▶ What to do
Would you please set down the data again exactly as given, excluding the pictures?

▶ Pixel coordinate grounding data
___
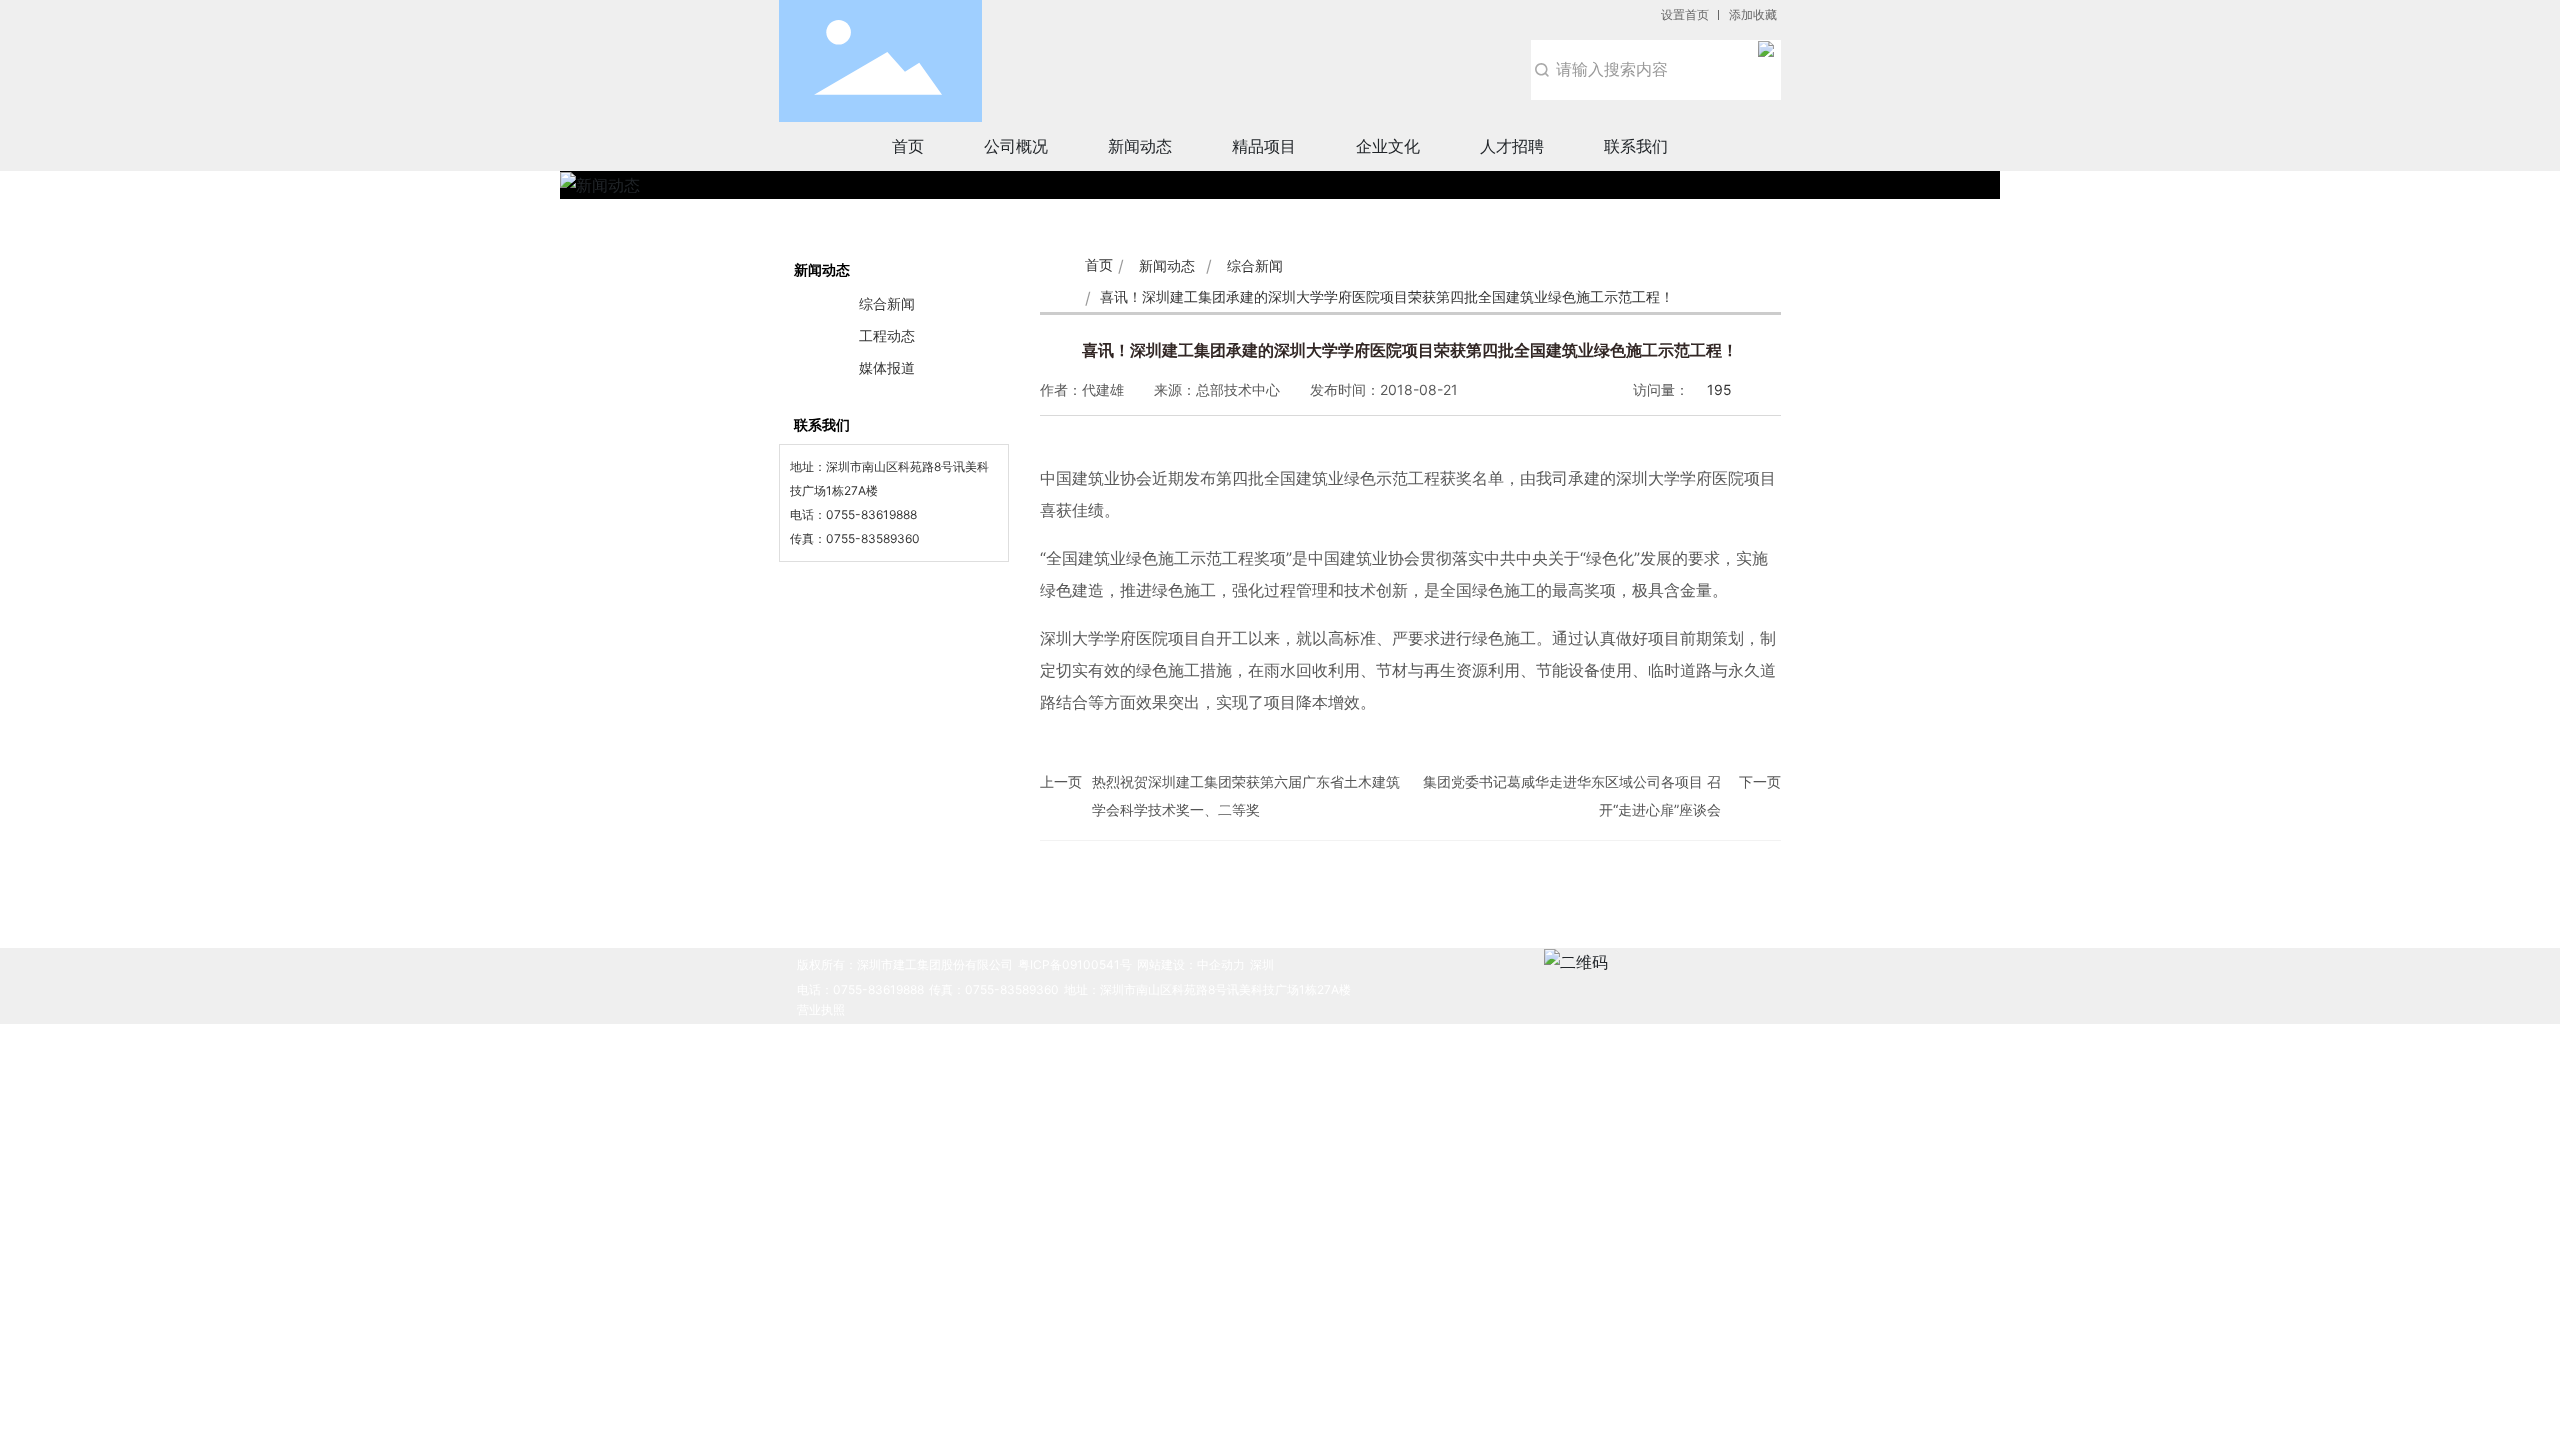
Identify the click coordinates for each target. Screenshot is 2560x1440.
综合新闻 (1255, 265)
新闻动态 (1167, 265)
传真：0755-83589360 (994, 989)
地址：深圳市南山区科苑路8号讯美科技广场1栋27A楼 (1207, 989)
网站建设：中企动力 (1191, 964)
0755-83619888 (871, 514)
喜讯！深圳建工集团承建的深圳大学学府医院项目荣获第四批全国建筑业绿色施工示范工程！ (1410, 350)
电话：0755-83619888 (860, 989)
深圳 (1262, 964)
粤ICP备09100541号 (1075, 964)
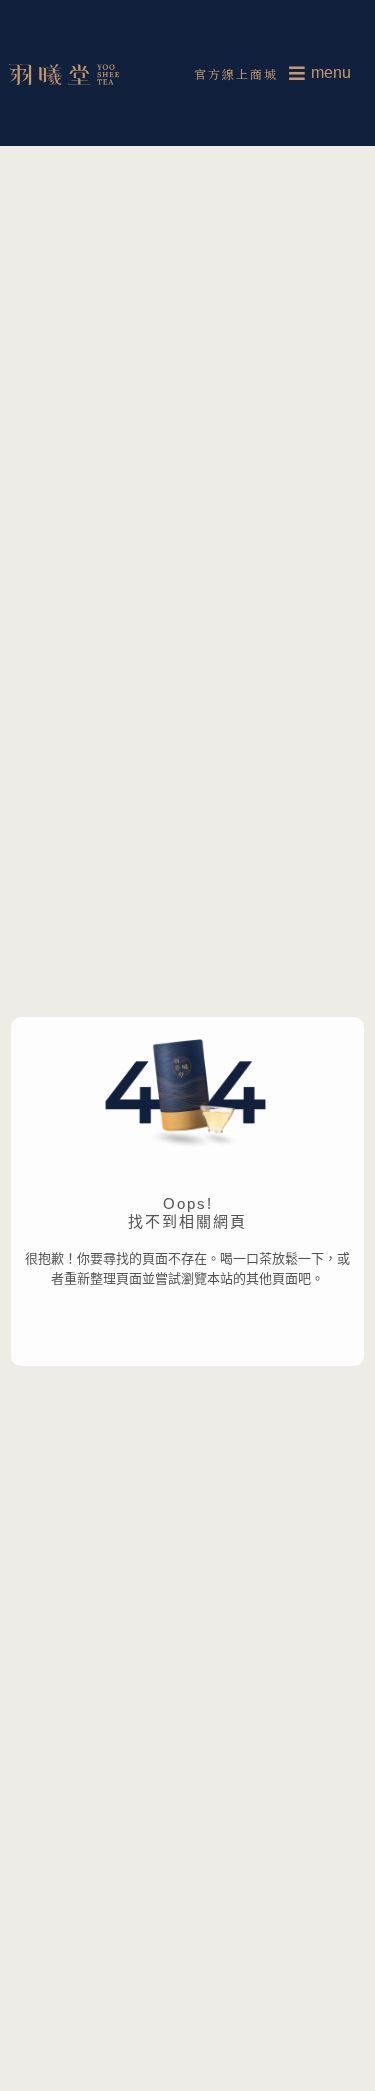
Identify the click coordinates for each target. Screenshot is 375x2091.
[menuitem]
___
▶ Worked solution
Identify the click coordinates for each target. Screenshot is 2560x1440.
综合新闻 (1255, 265)
新闻动态 (1167, 265)
传真：0755-83589360 (994, 989)
地址：深圳市南山区科苑路8号讯美科技广场1栋27A楼 (1207, 989)
网站建设：中企动力 (1191, 964)
0755-83619888 (871, 514)
喜讯！深圳建工集团承建的深圳大学学府医院项目荣获第四批全国建筑业绿色施工示范工程！ (1410, 350)
电话：0755-83619888 (860, 989)
深圳 (1262, 964)
粤ICP备09100541号 (1075, 964)
Identify the click coordinates for each target. Screenshot is 375x2091.
[menuitem]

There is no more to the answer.